| ASSIGNMENT |
Find the number of lines below in which the word "computer" appears, and write that number only.

Pixel coordinate grounding data:
——

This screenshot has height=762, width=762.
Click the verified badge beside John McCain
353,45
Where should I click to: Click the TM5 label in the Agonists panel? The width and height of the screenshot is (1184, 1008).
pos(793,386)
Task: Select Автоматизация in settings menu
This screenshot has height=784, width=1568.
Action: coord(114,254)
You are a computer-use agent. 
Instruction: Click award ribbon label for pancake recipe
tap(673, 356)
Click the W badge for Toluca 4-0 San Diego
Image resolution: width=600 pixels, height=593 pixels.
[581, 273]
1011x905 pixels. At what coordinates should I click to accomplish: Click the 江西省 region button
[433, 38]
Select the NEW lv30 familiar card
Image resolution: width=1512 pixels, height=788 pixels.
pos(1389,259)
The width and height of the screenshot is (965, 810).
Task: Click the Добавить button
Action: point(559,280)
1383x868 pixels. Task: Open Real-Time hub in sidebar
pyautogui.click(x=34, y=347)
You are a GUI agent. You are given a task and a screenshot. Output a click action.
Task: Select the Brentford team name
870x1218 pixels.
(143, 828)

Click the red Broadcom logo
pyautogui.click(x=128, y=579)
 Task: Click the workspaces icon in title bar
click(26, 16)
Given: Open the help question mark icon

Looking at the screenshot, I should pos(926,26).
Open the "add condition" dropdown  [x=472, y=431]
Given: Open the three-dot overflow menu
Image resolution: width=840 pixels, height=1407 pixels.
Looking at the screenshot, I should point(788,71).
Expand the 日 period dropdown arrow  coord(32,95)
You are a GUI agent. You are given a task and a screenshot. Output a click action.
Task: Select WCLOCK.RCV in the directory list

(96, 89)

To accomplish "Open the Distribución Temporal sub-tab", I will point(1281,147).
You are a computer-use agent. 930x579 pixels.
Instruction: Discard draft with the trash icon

——

| PROBLEM SOLUTION |
2